[AIM OF THE EXERCISE] Render every line of the records below as a JSON array of strings, one string per line, and leave out blank lines.

[PROVIDED INFORMATION]
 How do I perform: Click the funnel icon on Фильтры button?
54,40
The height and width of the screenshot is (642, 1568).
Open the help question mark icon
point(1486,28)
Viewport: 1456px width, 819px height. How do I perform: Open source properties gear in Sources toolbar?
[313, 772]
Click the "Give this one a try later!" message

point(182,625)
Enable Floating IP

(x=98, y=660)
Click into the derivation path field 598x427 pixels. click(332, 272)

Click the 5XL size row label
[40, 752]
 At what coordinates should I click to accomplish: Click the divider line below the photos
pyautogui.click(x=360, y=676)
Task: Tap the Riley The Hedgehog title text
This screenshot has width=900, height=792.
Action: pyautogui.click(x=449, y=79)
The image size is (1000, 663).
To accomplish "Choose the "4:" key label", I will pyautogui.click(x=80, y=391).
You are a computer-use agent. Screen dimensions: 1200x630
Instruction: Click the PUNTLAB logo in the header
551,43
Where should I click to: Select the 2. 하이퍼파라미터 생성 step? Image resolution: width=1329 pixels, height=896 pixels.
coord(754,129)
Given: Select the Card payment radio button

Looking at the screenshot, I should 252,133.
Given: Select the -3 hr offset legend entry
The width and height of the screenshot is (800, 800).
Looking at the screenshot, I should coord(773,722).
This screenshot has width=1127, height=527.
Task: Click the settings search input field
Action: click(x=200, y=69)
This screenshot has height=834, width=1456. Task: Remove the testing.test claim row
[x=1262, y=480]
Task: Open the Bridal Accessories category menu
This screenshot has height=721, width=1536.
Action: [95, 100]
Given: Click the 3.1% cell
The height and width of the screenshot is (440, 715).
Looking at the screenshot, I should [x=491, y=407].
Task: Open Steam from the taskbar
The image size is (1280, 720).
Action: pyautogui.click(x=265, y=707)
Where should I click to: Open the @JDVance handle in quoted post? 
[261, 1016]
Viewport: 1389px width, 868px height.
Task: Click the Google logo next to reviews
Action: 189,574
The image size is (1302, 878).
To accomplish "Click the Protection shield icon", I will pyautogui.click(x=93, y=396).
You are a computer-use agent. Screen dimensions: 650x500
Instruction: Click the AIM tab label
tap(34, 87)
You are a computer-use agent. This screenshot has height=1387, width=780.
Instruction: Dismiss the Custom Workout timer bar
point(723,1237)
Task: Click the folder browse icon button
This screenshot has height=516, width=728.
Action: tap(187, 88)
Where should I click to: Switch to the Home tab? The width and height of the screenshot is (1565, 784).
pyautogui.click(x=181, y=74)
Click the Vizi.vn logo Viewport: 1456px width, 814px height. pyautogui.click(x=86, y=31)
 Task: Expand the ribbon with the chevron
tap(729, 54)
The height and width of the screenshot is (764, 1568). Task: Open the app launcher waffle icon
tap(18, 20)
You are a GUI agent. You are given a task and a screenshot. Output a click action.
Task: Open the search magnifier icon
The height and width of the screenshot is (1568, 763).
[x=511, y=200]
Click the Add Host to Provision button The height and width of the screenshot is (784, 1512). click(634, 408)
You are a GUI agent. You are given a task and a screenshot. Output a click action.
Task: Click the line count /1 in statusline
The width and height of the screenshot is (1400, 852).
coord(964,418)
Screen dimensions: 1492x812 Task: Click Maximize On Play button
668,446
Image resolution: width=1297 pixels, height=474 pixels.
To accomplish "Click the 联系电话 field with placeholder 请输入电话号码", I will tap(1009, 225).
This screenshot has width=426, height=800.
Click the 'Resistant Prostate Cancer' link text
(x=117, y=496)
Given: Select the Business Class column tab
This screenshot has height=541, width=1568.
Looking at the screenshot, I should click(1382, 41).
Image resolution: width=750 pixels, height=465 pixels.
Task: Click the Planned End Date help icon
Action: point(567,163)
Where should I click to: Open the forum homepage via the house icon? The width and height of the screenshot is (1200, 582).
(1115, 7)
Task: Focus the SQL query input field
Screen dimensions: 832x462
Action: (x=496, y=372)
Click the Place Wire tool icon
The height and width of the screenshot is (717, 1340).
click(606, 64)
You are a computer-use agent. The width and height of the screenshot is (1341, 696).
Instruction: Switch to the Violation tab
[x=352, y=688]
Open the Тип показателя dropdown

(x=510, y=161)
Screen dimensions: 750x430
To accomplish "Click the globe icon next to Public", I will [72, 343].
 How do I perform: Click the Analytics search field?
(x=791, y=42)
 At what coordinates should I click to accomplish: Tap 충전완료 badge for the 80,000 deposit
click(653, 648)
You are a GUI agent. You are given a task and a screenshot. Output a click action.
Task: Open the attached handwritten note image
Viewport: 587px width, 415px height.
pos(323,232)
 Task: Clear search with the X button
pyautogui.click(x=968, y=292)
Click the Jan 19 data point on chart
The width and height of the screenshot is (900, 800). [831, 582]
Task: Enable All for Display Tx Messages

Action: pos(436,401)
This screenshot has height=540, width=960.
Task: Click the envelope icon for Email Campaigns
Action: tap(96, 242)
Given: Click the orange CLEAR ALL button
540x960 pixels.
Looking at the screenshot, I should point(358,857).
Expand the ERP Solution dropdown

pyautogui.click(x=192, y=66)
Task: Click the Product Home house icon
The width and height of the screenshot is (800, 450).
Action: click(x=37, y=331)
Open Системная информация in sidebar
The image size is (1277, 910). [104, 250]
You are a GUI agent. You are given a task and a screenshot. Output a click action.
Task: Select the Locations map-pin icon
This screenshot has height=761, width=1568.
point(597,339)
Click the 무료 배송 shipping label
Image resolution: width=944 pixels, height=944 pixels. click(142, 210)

[RESULT OF THE EXERCISE]
[
  " How do I perform: Click the funnel icon on Фильтры button?",
  "54,40",
  "The height and width of the screenshot is (642, 1568).",
  "Open the help question mark icon",
  "point(1486,28)",
  "Viewport: 1456px width, 819px height. How do I perform: Open source properties gear in Sources toolbar?",
  "[313, 772]",
  "Click the \"Give this one a try later!\" message",
  "point(182,625)",
  "Enable Floating IP",
  "(x=98, y=660)",
  "Click into the derivation path field 598x427 pixels. click(332, 272)",
  "Click the 5XL size row label",
  "[40, 752]",
  " At what coordinates should I click to accomplish: Click the divider line below the photos",
  "pyautogui.click(x=360, y=676)",
  "Task: Tap the Riley The Hedgehog title text",
  "This screenshot has width=900, height=792.",
  "Action: pyautogui.click(x=449, y=79)",
  "The image size is (1000, 663).",
  "To accomplish \"Choose the \"4:\" key label\", I will pyautogui.click(x=80, y=391).",
  "You are a computer-use agent. Screen dimensions: 1200x630",
  "Instruction: Click the PUNTLAB logo in the header",
  "551,43",
  "Where should I click to: Select the 2. 하이퍼파라미터 생성 step? Image resolution: width=1329 pixels, height=896 pixels.",
  "coord(754,129)",
  "Given: Select the Card payment radio button",
  "Looking at the screenshot, I should 252,133.",
  "Given: Select the -3 hr offset legend entry",
  "The width and height of the screenshot is (800, 800).",
  "Looking at the screenshot, I should coord(773,722).",
  "This screenshot has width=1127, height=527.",
  "Task: Click the settings search input field",
  "Action: click(x=200, y=69)",
  "This screenshot has height=834, width=1456. Task: Remove the testing.test claim row",
  "[x=1262, y=480]",
  "Task: Open the Bridal Accessories category menu",
  "This screenshot has height=721, width=1536.",
  "Action: [95, 100]",
  "Given: Click the 3.1% cell",
  "The height and width of the screenshot is (440, 715).",
  "Looking at the screenshot, I should [x=491, y=407].",
  "Task: Open Steam from the taskbar",
  "The image size is (1280, 720).",
  "Action: pyautogui.click(x=265, y=707)",
  "Where should I click to: Open the @JDVance handle in quoted post? ",
  "[261, 1016]",
  "Viewport: 1389px width, 868px height.",
  "Task: Click the Google logo next to reviews",
  "Action: 189,574",
  "The image size is (1302, 878).",
  "To accomplish \"Click the Protection shield icon\", I will pyautogui.click(x=93, y=396).",
  "You are a computer-use agent. Screen dimensions: 650x500",
  "Instruction: Click the AIM tab label",
  "tap(34, 87)",
  "You are a computer-use agent. This screenshot has height=1387, width=780.",
  "Instruction: Dismiss the Custom Workout timer bar",
  "point(723,1237)",
  "Task: Click the folder browse icon button",
  "This screenshot has height=516, width=728.",
  "Action: tap(187, 88)",
  "Where should I click to: Switch to the Home tab? The width and height of the screenshot is (1565, 784).",
  "pyautogui.click(x=181, y=74)",
  "Click the Vizi.vn logo Viewport: 1456px width, 814px height. pyautogui.click(x=86, y=31)",
  " Task: Expand the ribbon with the chevron",
  "tap(729, 54)",
  "The height and width of the screenshot is (764, 1568). Task: Open the app launcher waffle icon",
  "tap(18, 20)",
  "You are a GUI agent. You are given a task and a screenshot. Output a click action.",
  "Task: Open the search magnifier icon",
  "The height and width of the screenshot is (1568, 763).",
  "[x=511, y=200]",
  "Click the Add Host to Provision button The height and width of the screenshot is (784, 1512). click(634, 408)",
  "You are a GUI agent. You are given a task and a screenshot. Output a click action.",
  "Task: Click the line count /1 in statusline",
  "The width and height of the screenshot is (1400, 852).",
  "coord(964,418)",
  "Screen dimensions: 1492x812 Task: Click Maximize On Play button",
  "668,446",
  "Image resolution: width=1297 pixels, height=474 pixels.",
  "To accomplish \"Click the 联系电话 field with placeholder 请输入电话号码\", I will tap(1009, 225).",
  "This screenshot has width=426, height=800.",
  "Click the 'Resistant Prostate Cancer' link text",
  "(x=117, y=496)",
  "Given: Select the Business Class column tab",
  "This screenshot has height=541, width=1568.",
  "Looking at the screenshot, I should click(1382, 41).",
  "Image resolution: width=750 pixels, height=465 pixels.",
  "Task: Click the Planned End Date help icon",
  "Action: point(567,163)",
  "Where should I click to: Open the forum homepage via the house icon? The width and height of the screenshot is (1200, 582).",
  "(1115, 7)",
  "Task: Focus the SQL query input field",
  "Screen dimensions: 832x462",
  "Action: (x=496, y=372)",
  "Click the Place Wire tool icon",
  "The height and width of the screenshot is (717, 1340).",
  "click(606, 64)",
  "You are a computer-use agent. The width and height of the screenshot is (1341, 696).",
  "Instruction: Switch to the Violation tab",
  "[x=352, y=688]",
  "Open the Тип показателя dropdown",
  "(x=510, y=161)",
  "Screen dimensions: 750x430",
  "To accomplish \"Click the globe icon next to Public\", I will [72, 343].",
  " How do I perform: Click the Analytics search field?",
  "(x=791, y=42)",
  " At what coordinates should I click to accomplish: Tap 충전완료 badge for the 80,000 deposit",
  "click(653, 648)",
  "You are a GUI agent. You are given a task and a screenshot. Output a click action.",
  "Task: Open the attached handwritten note image",
  "Viewport: 587px width, 415px height.",
  "pos(323,232)",
  " Task: Clear search with the X button",
  "pyautogui.click(x=968, y=292)",
  "Click the Jan 19 data point on chart",
  "The width and height of the screenshot is (900, 800). [831, 582]",
  "Task: Enable All for Display Tx Messages",
  "Action: pos(436,401)",
  "This screenshot has height=540, width=960.",
  "Task: Click the envelope icon for Email Campaigns",
  "Action: tap(96, 242)",
  "Given: Click the orange CLEAR ALL button",
  "540x960 pixels.",
  "Looking at the screenshot, I should point(358,857).",
  "Expand the ERP Solution dropdown",
  "pyautogui.click(x=192, y=66)",
  "Task: Click the Product Home house icon",
  "The width and height of the screenshot is (800, 450).",
  "Action: click(x=37, y=331)",
  "Open Системная информация in sidebar",
  "The image size is (1277, 910). [104, 250]",
  "You are a GUI agent. You are given a task and a screenshot. Output a click action.",
  "Task: Select the Locations map-pin icon",
  "This screenshot has height=761, width=1568.",
  "point(597,339)",
  "Click the 무료 배송 shipping label",
  "Image resolution: width=944 pixels, height=944 pixels. click(142, 210)"
]